Andererseits muss man nicht unbedingt einen Techniker oder sonst was machen. Durch Interesse, Eigenstudium und eine geeignetes Umfeld (Arbeitsstelle, erfahrene Kollegen!) kann man sich auch vieles aneignen. In der Praxis zählen letztenendes Resultate. 


Gruß, Onkel


----------



## Markus (24 Januar 2008)

elmoklemme schrieb:


> weil ich noch ziehmlich jung bin.


 
was soll der quatsch?

ich kann dem was onkel gesagt hat nur beipflichten!

meine wenigkeit hat auch "nur" eine ausbildung genossen, den rest habe ich wie onkle beschrieben hat gelernt.

als ich das erste mal mit dem pg zu einer ib geflogen bin war ich glaub 20 oder so, meinen 22sten geburtstag verbrachte ich in einer zelle am flughafen in osaka weil was mit meinen papieren nicht ok war...
eigenständig programmiert habe ich schon mit 17 oder 18, wobei ich mich heutzutage für diese jugendsünden schäme...  


weiterbildungen sind immer gut, egal ob techniker oder meister oder studium, wenn du dich auf einen bestimmten bereich wie zb. die sps-programmierung spezialisieren willst dann erwarte von techniker oder meisterausbildungen nicht zuviel, in dem fall wären spezielle schulungen vielleicht sinnvoller und nicht so zeitintesiv...

techniker nebenher in 4 jahren ist nur was für leute die keine freunde haben und nicht wissen wie eine muschi aussieht...

sps-programmierer sucht derzeit jeder (ich auch  ), du hast also auch als greenhorn gute chancen wo reinzukommen. wenn du den ergeiz mitbringst dann sind sicher auch viele unternehmen bereit dich "auszubilden" bzw. dir entsprechende schulungen zu finanzieren. nebenbei kannst du dein gelerntes gleich in projekte einfliessen lassen und deine ersten erahrungen machen. und natürlich von den erfahrungen der kollegen lernen. ein gutes buch zu dem thema solltest du vor dem bewerbungsgespräch vielleicht schonmal gelesen haben...


----------



## Steve81 (25 Januar 2008)

Sehe es genauso wie meine Vorredner! 
Hab meine Weiterbildung zum Techniker mit 22 in Vollzeit begonnen und bin froh es so früh gemacht zu haben.
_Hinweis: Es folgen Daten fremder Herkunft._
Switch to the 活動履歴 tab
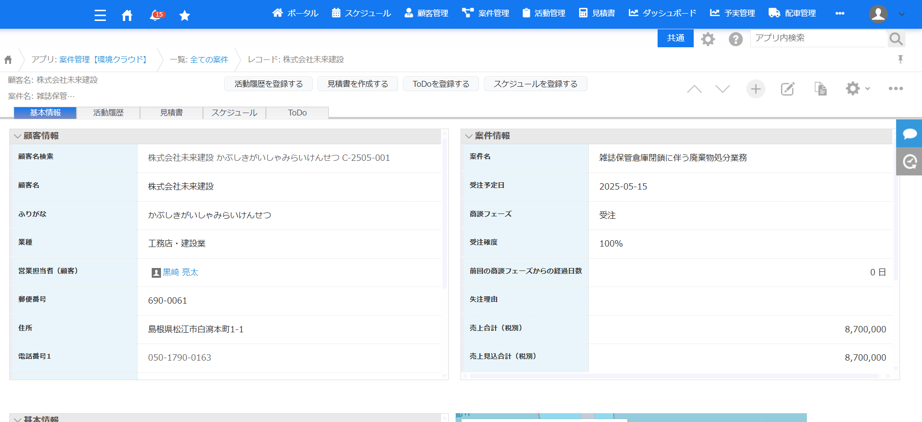This screenshot has height=422, width=922. [108, 113]
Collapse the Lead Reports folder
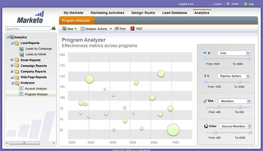The width and height of the screenshot is (263, 151). pyautogui.click(x=12, y=43)
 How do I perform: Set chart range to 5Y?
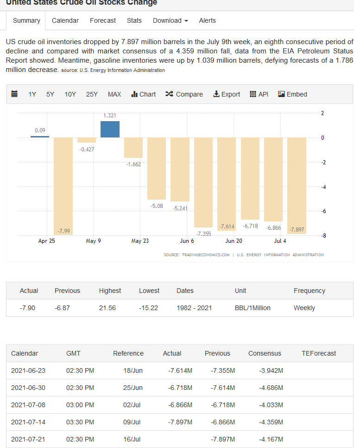[x=50, y=94]
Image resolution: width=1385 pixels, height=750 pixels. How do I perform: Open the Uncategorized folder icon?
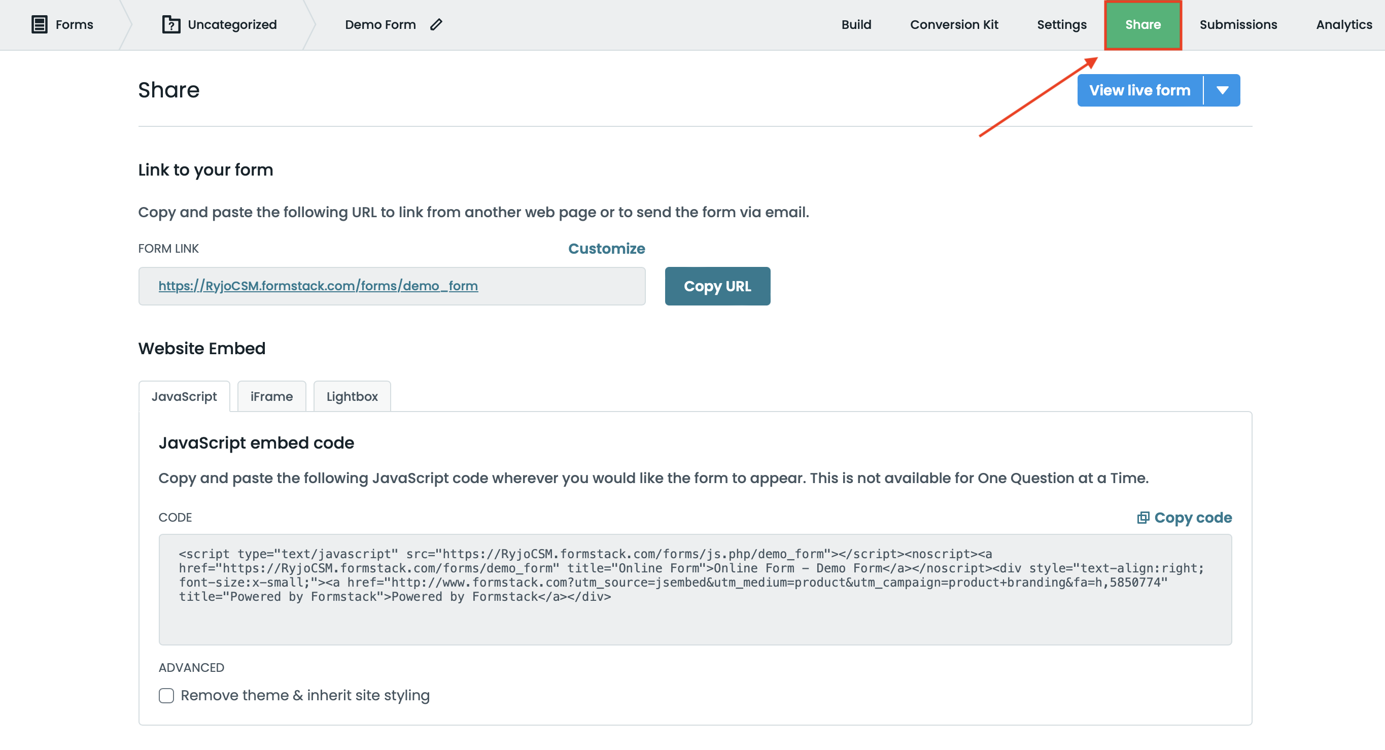tap(170, 24)
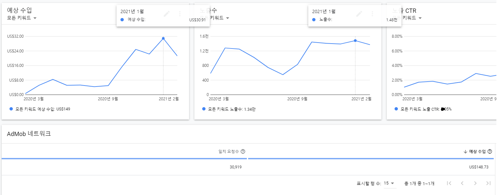Click the 예상 수입 column header text
497x195 pixels.
pyautogui.click(x=477, y=151)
Das lernen viel mir noch recht leicht und finanziell ist es wenn man jung ist und noch keine Familie zu versorgen hat auch einfacher!
Außerdem, je früher du den Techniker machst desto länger kannst du als ein solcher arbeiten!


----------



## DELTALOGIC Support (25 Januar 2008)

Markus schrieb:


> was soll der quatsch?
> techniker nebenher in 4 jahren ist nur was für leute die keine freunde haben und nicht wissen wie eine muschi aussieht...



Oder für Leute, die in der Lage sind, ihre Zeit einzuteilen und ihre Prioritäten entsprechend zu setzen.
Besonders leicht haben es natürlich diejenigen, die mit einem Partner zusammen leben, regelmässig "eine Muschi" sehen (oder auch mehr als nur sehen  um beim Thema zu bleiben) und sich nicht um einen Haushalt kümmern müssen. Ebenso natürlich diejenigen, die noch bei den Eltern leben.

Sinnvoll ist eine Technikerausbildung wohl in den meißten Fällen.

Bernhard Götz


----------



## dtsclipper (25 Januar 2008)

... Und mach Dir um das "unterkommen nach der Weiterbildung keine Sorgen.
Bitjongleure sind gesucht!

dtsclipper


----------



## RMA (25 Januar 2008)

*Dann muss ich einer Deiner "Ausnahmen" sein, Onkel*

Ich habe meine erste SPS mit 57 gesehen und behaupte trotzdem sechs Jahre später ganz gut damit umgehen zu können.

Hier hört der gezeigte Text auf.